[Items from a dataset]

=-=-=-=-=

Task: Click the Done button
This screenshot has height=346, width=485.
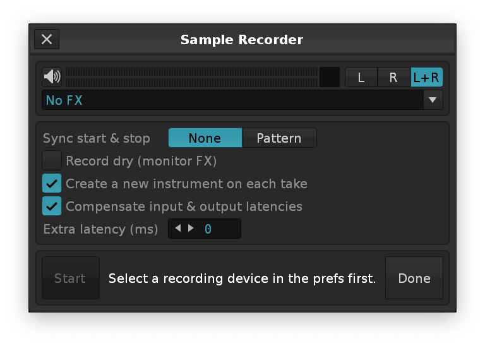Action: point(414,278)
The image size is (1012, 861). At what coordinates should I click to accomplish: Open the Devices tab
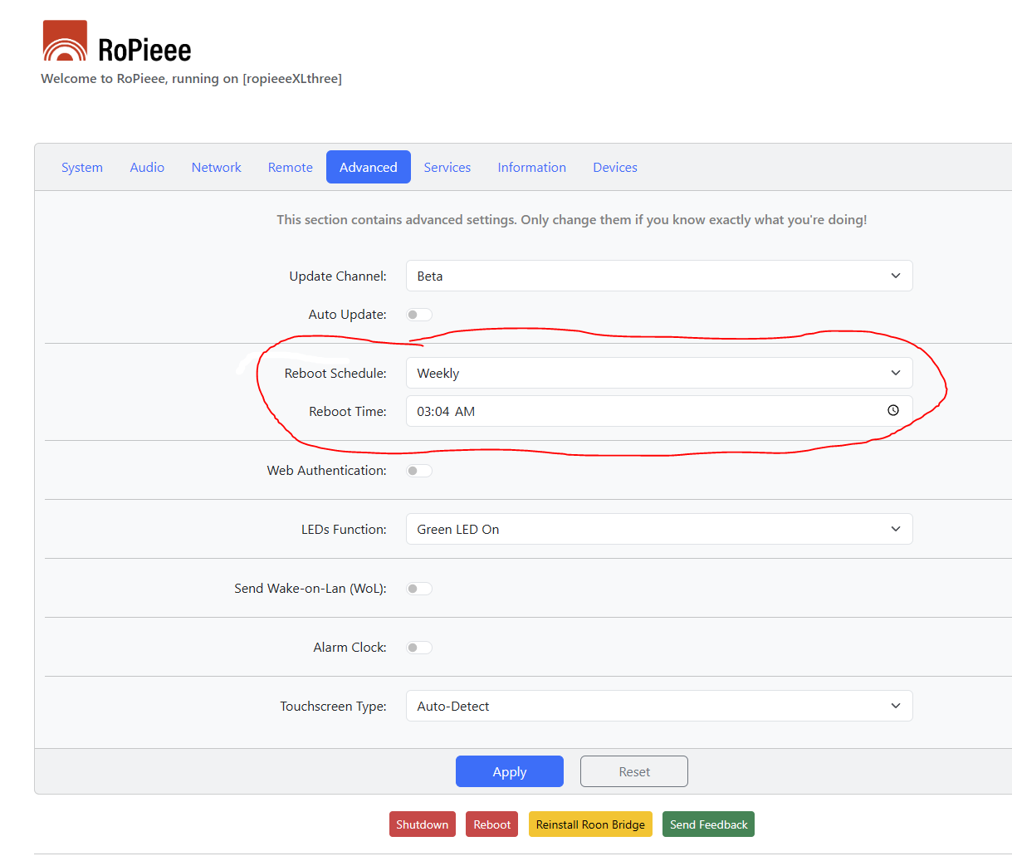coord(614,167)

=-=-=-=-=

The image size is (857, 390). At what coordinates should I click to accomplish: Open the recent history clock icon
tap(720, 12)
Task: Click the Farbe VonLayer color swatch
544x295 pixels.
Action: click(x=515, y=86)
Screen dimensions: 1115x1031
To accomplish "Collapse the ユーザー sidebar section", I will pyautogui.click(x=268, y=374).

=-=-=-=-=

■ Your goal ■
Those lines of the records that contain the string "Task" should be identified and copied.

■ Finished exercise ■
Task: Click the Done button
Task: Click the Farbe VonLayer color swatch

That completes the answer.